#### TASK TO COMPLETE
Turn the lines from the line with "Where should I" to the line with "[x=396, y=355]" into a Markdown table with columns Row and Line, skipping blank lines and leaving out the pictures.

#### DATA FOR THIS EXERCISE
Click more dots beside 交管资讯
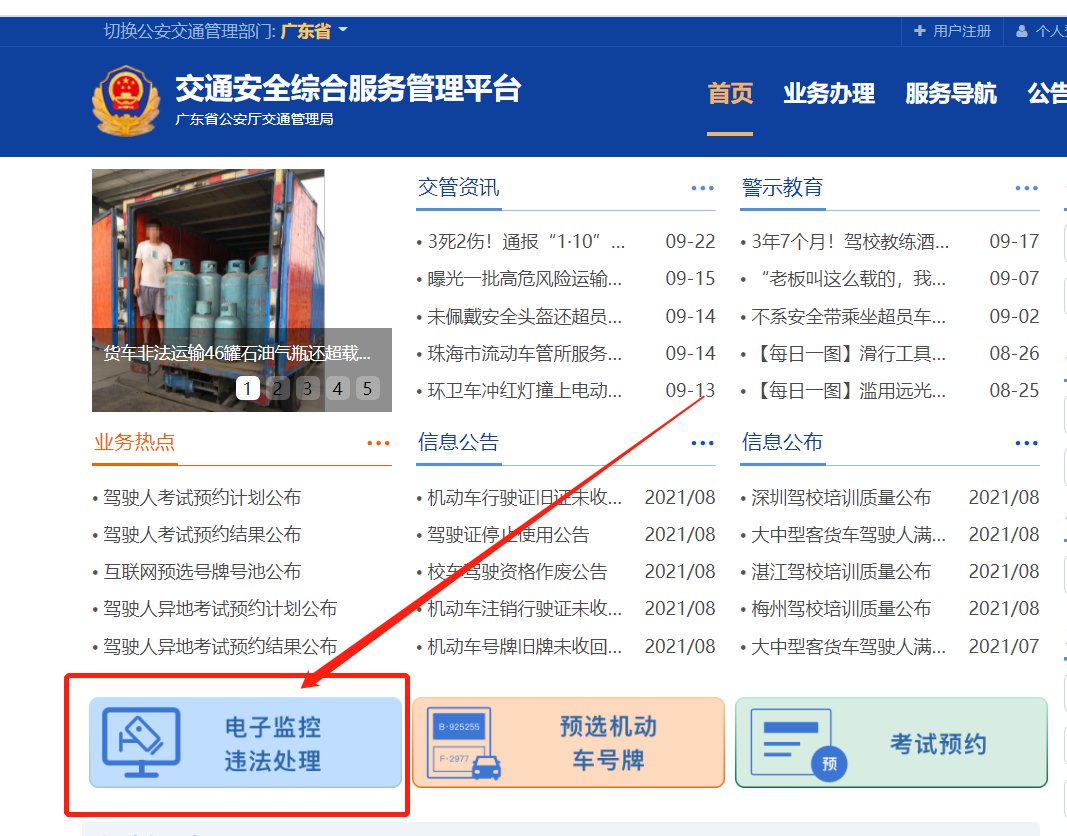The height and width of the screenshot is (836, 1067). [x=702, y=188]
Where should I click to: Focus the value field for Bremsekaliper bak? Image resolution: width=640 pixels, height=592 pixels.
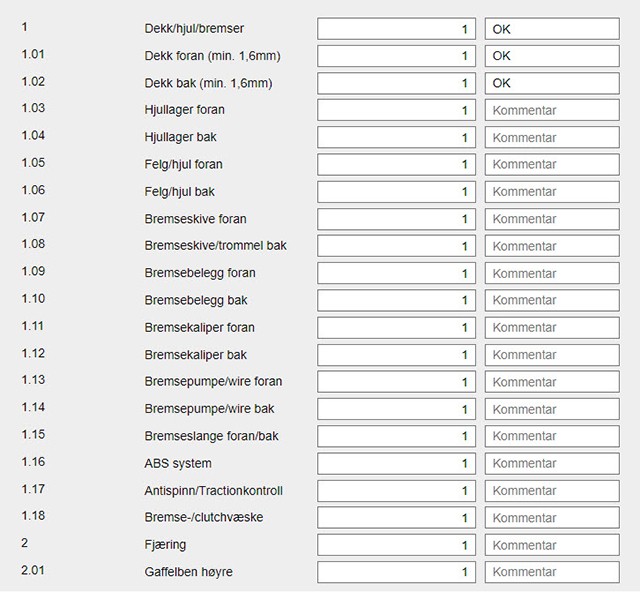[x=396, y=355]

---

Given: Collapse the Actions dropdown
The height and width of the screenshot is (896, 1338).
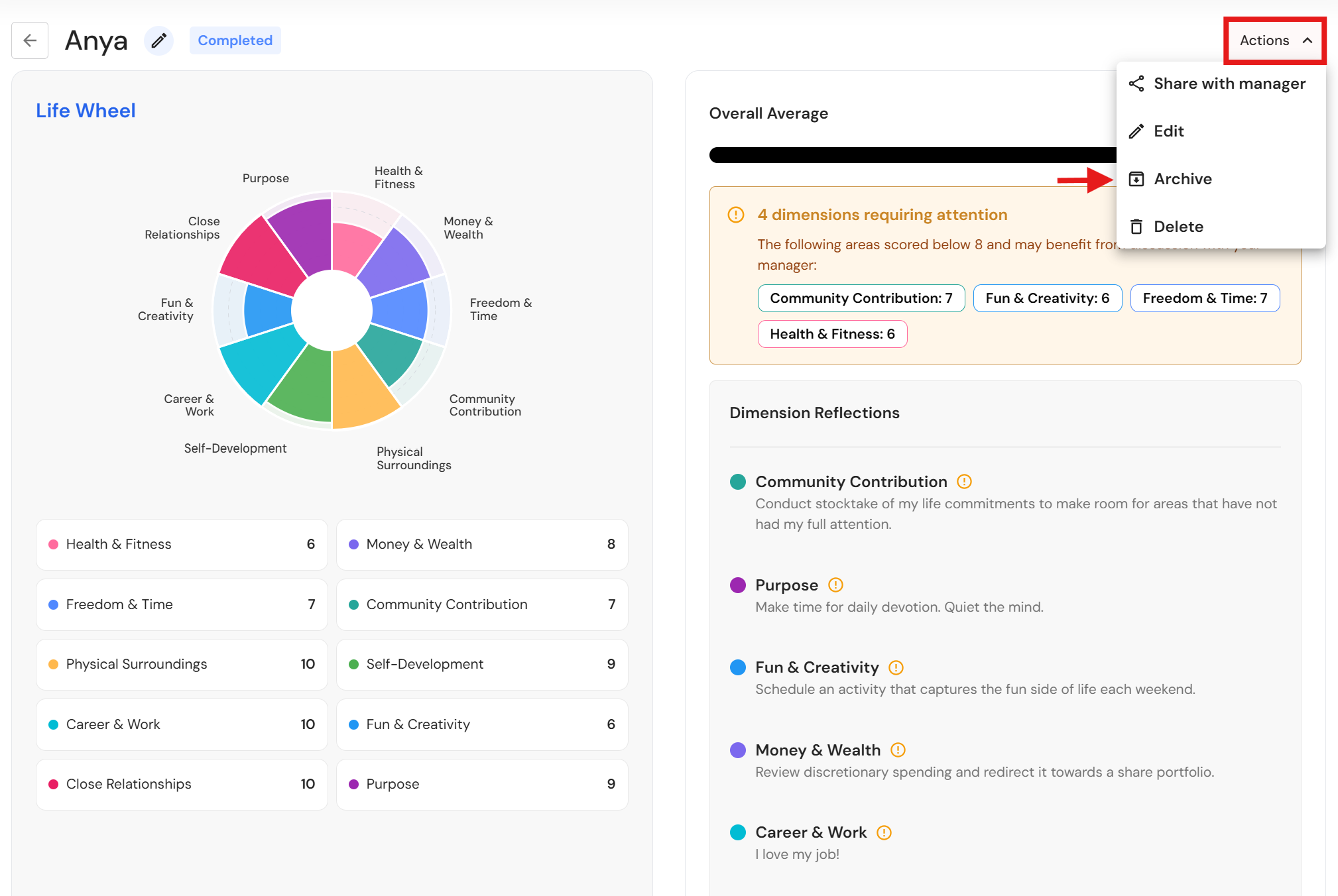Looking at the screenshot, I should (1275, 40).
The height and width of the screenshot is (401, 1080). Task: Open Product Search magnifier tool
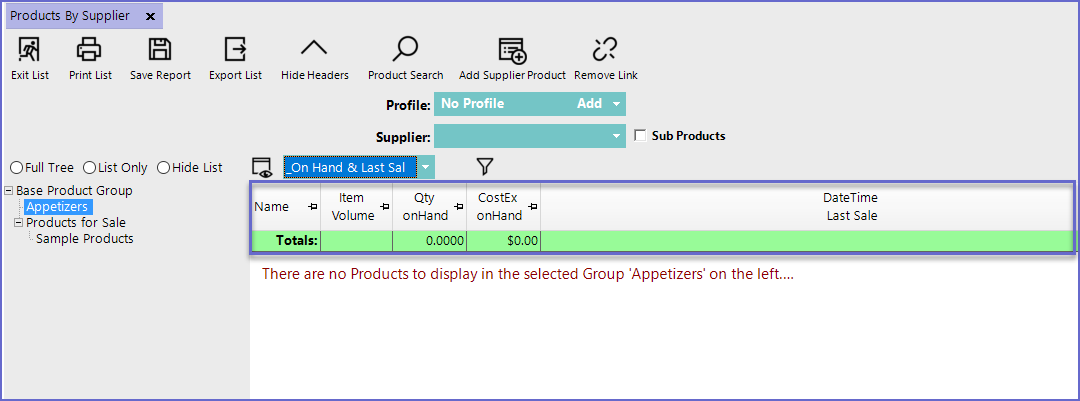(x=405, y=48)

#### WRITTEN RESPONSE
| Row | Line |
|---|---|
| 1 | Where should I click to: Focus the value field for Bremsekaliper bak? Image resolution: width=640 pixels, height=592 pixels. |
| 2 | [x=396, y=355] |